Kutipan:
Namun, dengan rekayasa terhadap mutu kimia pada bulir beras, kekurangan padi gogo itu dapat diubah menjadi lebih baik, yakni dengan perkawinan silang antara padi gogo dan padi kelas premium aromatik. Aroma dan rasa padi gogo bisa diubah menjadi beras yang harum dan sama enaknya dengan beras dari lahan sawah.

Bagi ahli pertanian seperti dirinya, rekayasa kimiawi seperti ini menjadi tantangan tersendiri. Selain terdorong meningkatkan produksi beras, Totok juga tertantang menghasilkan beras varietas unggul baru dengan kualitas lebih bagus daripada varietas yang sudah ada.

”Ini salah satu tujuan utama para pemulia tanaman,” ujar Totok.

Sejak tahun 2000 sebenarnya ada sembilan macam padi gogo aromatik yang ditemukan sejumlah ahli pertanian di Indonesia. Namun, hasil temuan itu belum banyak dipasarkan kepada petani.

Oleh karena itulah, dengan tiga varietas padi gogo aromatik temuannya, Totok berencana menjualnya ke pasaran. Harga benih per kilogram relatif sama dengan harga benih padi sawah sekelas IR 64, berkisar Rp 6.000 per kilogram.

”Saya sudah uji coba ketiga varietas padi temuan ini di sejumlah desa di Kabupaten Banyumas dan di kebun percobaan milik Fakultas Pertanian Unsoed. Hasilnya sama bagus dengan padi sawah meski tanpa air,” tuturnya.

Perlakuan terhadap padi gogo aromatik temuan Totok itu juga tak perlu khusus. ”Perlakuan atau pemeliharaan padi gogo ini sama dengan yang dilakukan petani ladang selama ini, tak ada yang berubah. Hanya benihnya yang direkayasa, dan itu menjadi tugas kami sebagai ahli pertanian,” tuturnya.

Kampung halaman

Perhatian Totok terhadap perladangan terutama karena keterkaitannya dengan kampung halamannya, Desa Candimulyo, Kecamatan Candimulyo, Kabupaten Magelang. Hampir seluruh lahan pertanian di desa di lereng Gunung Merbabu ini berupa lahan pertanian perladangan.

Tindakan yang Diperlukan:
a - Apakah tiap pernyataan berikut sesuai dengan kutipan tentang padi gogo aromatik di atas? Jawab ya atau tidak untuk masing-masing dan sertakan kata-kata penentu dari kutipan tersebut tanpa diubah: (i) Harga benih padi gogo aromatik temuan Totok sekitar Rp 6.000 per kilogram. (ii) Padi gogo aromatik temuan Totok memerlukan perawatan khusus. (iii) Sembilan macam padi gogo aromatik yang ditemukan sejak tahun 2000 sudah banyak dipasarkan kepada petani.
b - Menurut kutipan tentang padi gogo aromatik di atas, di mana kampung halaman Totok?
c - Teruskan tulisan tentang padi gogo aromatik di atas, mulai setelah kalimat terakhirnya.

Bahan:
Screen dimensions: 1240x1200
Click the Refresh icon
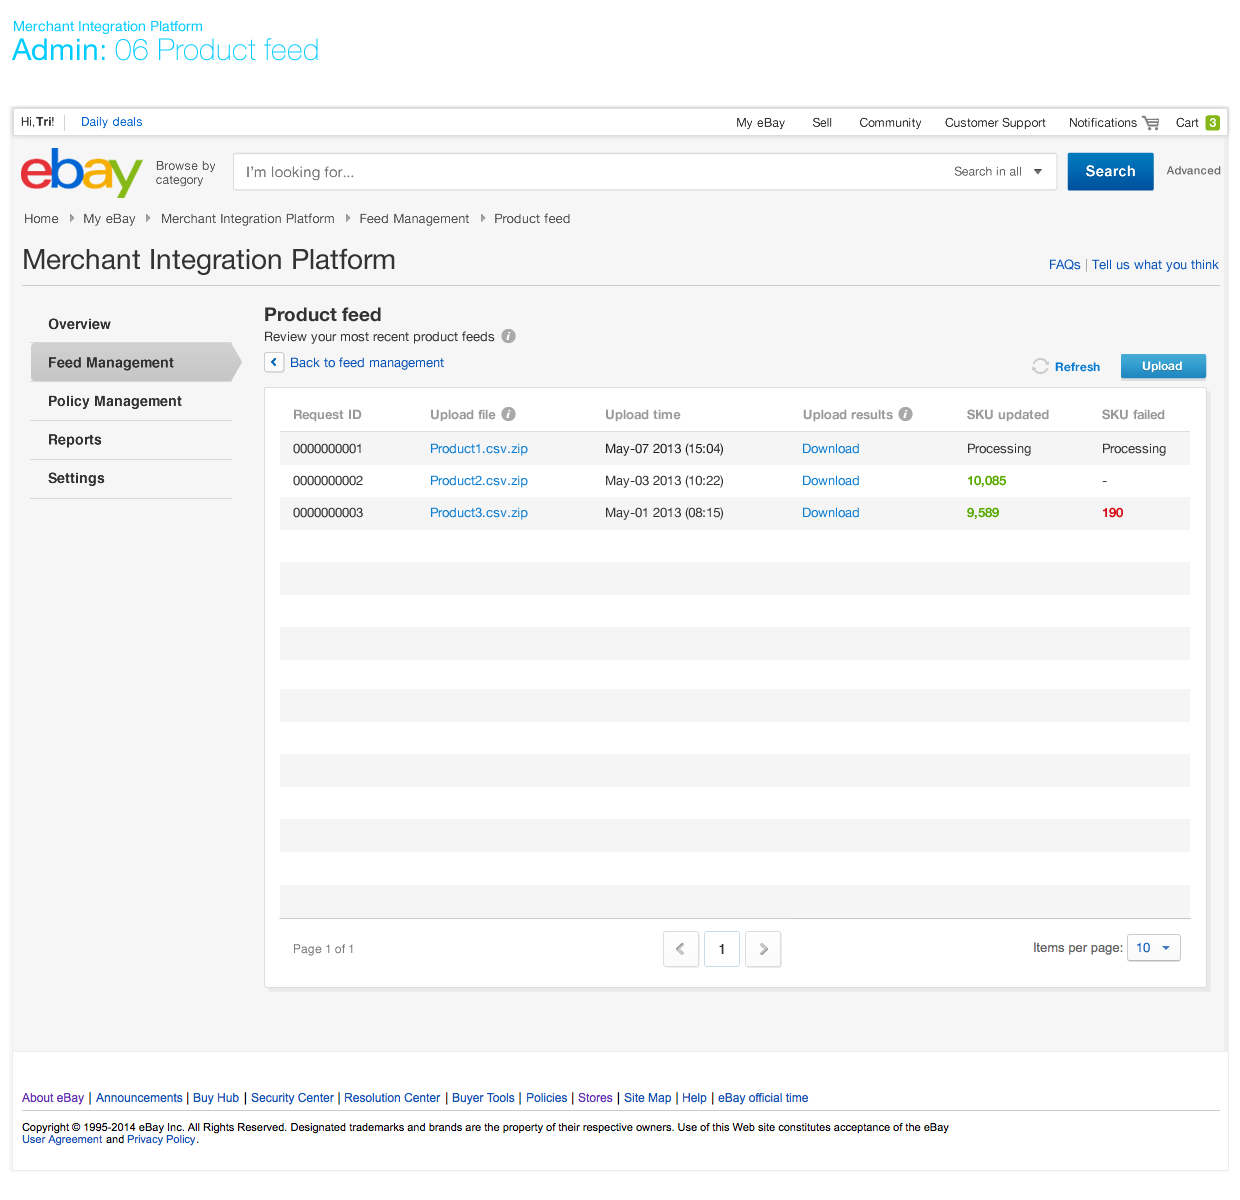tap(1040, 366)
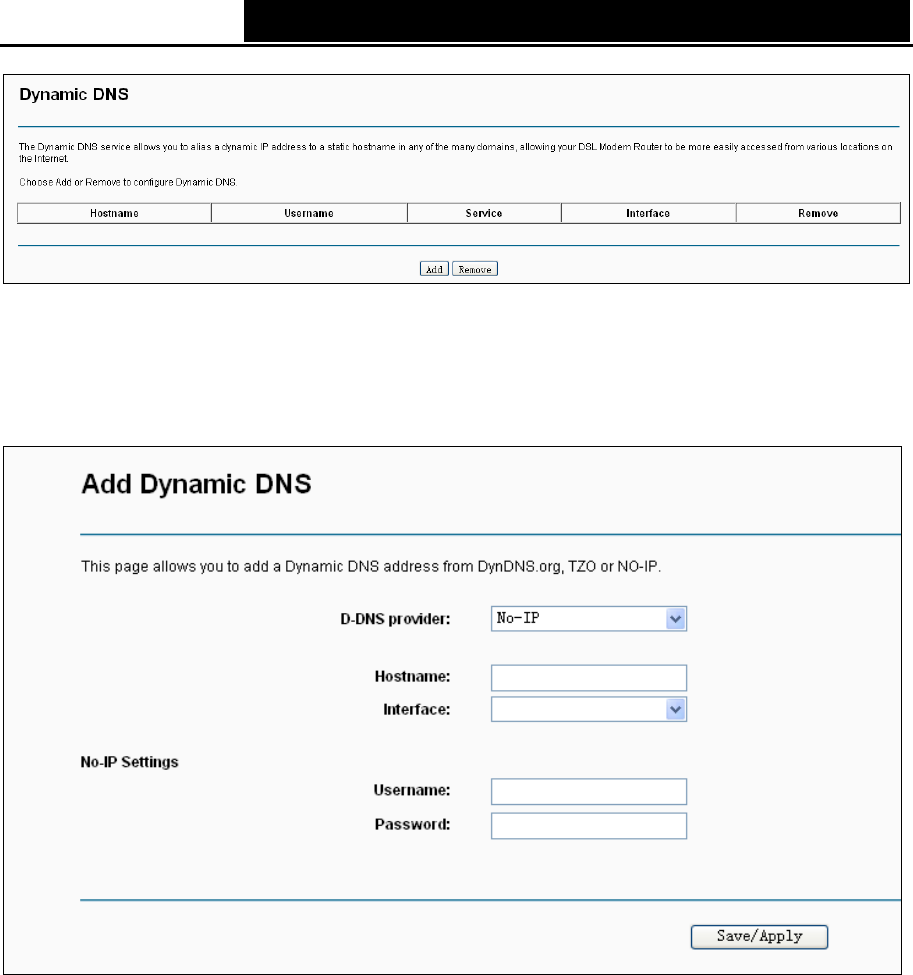Click the Add button under the table
The image size is (913, 975).
coord(434,269)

Hasil Berurutan:
a -
(i) Ya: "berkisar Rp 6.000 per kilogram."
(ii) Tidak: "Perlakuan terhadap padi gogo aromatik temuan Totok itu juga tak perlu khusus."
(iii) Tidak: "hasil temuan itu belum banyak dipasarkan kepada petani."

b - Desa Candimulyo, Kecamatan Candimulyo, Kabupaten Magelang, di lereng Gunung Merbabu.

c -
Setiap hari Totok bertelanjang kaki pergi ke sekolah. ”Kalau saya pakai sandal atau sepatu, pasti kotor. Jalan yang dilalui ke sekolah itu tanah semua, belum ada jalan aspal,” katanya mengenang.

Totok juga masih ingat cerita mistis seputar pegunungan itu. Salah satunya tentang Gunung Merbabu dan kekuatan Mbah Mangli—kiai di lereng Gunung Merbabu—yang dapat berpindah tempat dalam sekejap mata. Mbah Mangli disegani petani dan masyarakat di Kabupaten Magelang. Sosok itu juga populer karena usahanya merintis pendirian Asrama Pendidikan Islam (API) di Desa Tegalrejo, yang santrinya berasal dari seluruh Indonesia.

”Selain sakti, Mbah Mangli ini perintis API. Jadi, tak hanya kekuatannya yang diingat orang, tetapi juga jasanya dalam meningkatkan pendidikan remaja Muslim,” tutur guru besar Fakultas Pertanian Unsoed sejak 5 April 2008 itu.

”Kemampuan lebih” seperti cerita itu menumbuhkan keyakinan kuat dalam dirinya. Meski berasal dari desa, Totok punya keyakinan kuat mampu menempuh pendidikan setinggi mungkin. Semua pencapaiannya itu pun kembali ditujukan bagi para petani, asal nenek moyangnya.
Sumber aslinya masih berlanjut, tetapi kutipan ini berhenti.